_Directions_. Return only those lines of the records below in which "Editorial" appears.

_Exercise inputs_.
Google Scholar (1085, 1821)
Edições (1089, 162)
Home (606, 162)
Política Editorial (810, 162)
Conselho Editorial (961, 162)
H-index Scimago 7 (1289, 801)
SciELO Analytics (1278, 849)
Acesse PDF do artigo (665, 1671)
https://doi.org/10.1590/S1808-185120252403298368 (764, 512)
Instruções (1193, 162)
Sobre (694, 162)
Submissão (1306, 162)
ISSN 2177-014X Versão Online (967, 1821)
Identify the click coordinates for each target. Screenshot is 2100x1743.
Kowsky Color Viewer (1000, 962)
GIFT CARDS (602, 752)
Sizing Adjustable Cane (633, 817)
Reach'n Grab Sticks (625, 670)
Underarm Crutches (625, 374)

_Written solution_.
Política Editorial (810, 162)
Conselho Editorial (961, 162)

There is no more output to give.